Le moment était propice. Depuis le début du XIX ème siècle, les premières organisations ouvrières étaient apparues comme la Société Particulière de Secours Mutuel, fondée à Mexico le 5 juin 1853, par des ouvriers chapeliers qui, loin de s’inspirer de doctrines utopistes, dérivait d’un socialisme que Carlos Rama définit comme « expérimental », critique de l’industrialisation forcée en Europe et favorable à la restauration d’un mode de vie communautaire.

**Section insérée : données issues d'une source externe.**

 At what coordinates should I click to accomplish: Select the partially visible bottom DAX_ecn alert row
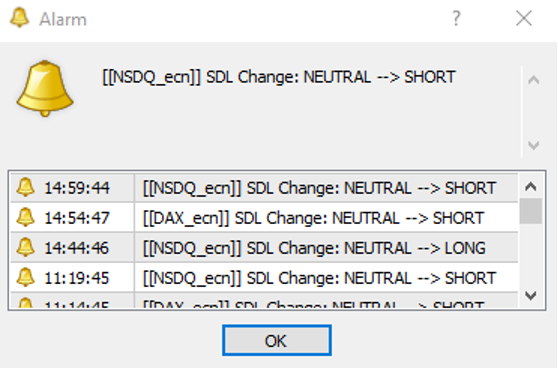[264, 301]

Un autre européen, Victor Considérant, disciple de Fourier, fonde un éphémère phalanstère au Texas, (1855-1857) et dans deux lettres de 1865, reproche durement aux libéraux de ne pas avoir supprimé cette « bestialité » qu’est le péonage((Système qui fait du paysan sans terre, le « péon », un serf attaché à une propriété. Cela passe par la dette, transmise en héritage et maintient une partie de la paysannerie en semi-esclavage à la merci des gros propriétaires.)). Outre le fait que le destinataire de ces missives n’est personne d’autre que le particulièrement détesté François Achille Bazaine, maréchal commandant les troupes d’occupation françaises au Mexique, les lettres de Considérant manifestent une conscience aiguë de la question sociale. Par ailleurs, les idées de Proudhon avaient été introduites par le libéral Melchor Ocampo qui avait traduit quelques passages de Philosophie de la misère.
Rhodonakaty publie La cartilla socialista (1861), premier journal mexicain se réclamant ouvertement de la doctrine socialiste. Cette publication se fixe comme objectif à long terme l’association universelle des individus et des peuples pour l’accomplissement des destinées terrestres de l’humanité. Peu après, à Chalco, État de Mexico, il fonde l’école du Rayo y de Socialismo, promouvant là-bas un mouvement de récupération des terres. Plus tard, il se rallie aux thèses de Bakounine quant à la guerre sociale : « Cosmopolites par nature, nous sommes citoyens de tous les pays et contemporains de toutes les époques. Les actions les plus belles et héroïques de tous les humains nous appartiennent. C’est là que surgit l’idée de régénération, là que surgissent les plus grands problèmes de la démocratie, là que bouillonne et s’établit la liberté en tout et pour tous, là que nous nous retrouvons immédiatement, la reconnaissant comme notre patrie d’adoption. »
Un de ses disciples, Julio Chávez López devint un remarquable leader agrariste avant d’être fusillé en 1869 par le président Benito Juárez, action que les admirateurs du Bien méritant devraient garder en mémoire. D’autres, tels Francisco Zalacosta, Santiago Villanueva et Hermenegildo Villavicencio ont joué un grand rôle dans la création de sociétés de secours mutuels et dans l’organisation de masses urbaines ou rurales. De plus, ils ont établi des relations avec la Fédération Régionale Espagnole et la Fédération Jurassienne, c’est à dire les branches libertaires de l’Association Internationale des Travailleurs. D’autres encore, Ignacio Fernández Galindo et Luisa Quevedo vont se joindre à la rébellion maya de San Juan Chamula (1868-1870) qu’on peut considérer comme une révolte précurseurs du mouvement zapatiste actuel.
Ce premier cycle de luttes va s’étendre sur une quinzaine d’années, débouchant sur les premières grèves victorieuses de la ville de Mexico, telles celle de l’usine textile Fama Montañesa, en juillet 1868, qui revendiquent de meilleures conditions de travail et la création de coopératives. Néanmoins, sur le long terme, le mouvement s’essouffle et dégénère vers la fin des années 1870, particulièrement à partir de l’installation du régime de Porfirio Díaz (1876-1911). Pourtant dans l’ultime décennie du XIXème siècle, des noyaux de sédition surgissent, principalement animés par des immigrés nord-américains ou espagnols organisés en sociétés secrètes. Vu leur caractère clandestin, ces initiatives ont laissé peu de traces dans l’histoire du pays mais elles ont maintenu vivace les espoirs libertaires.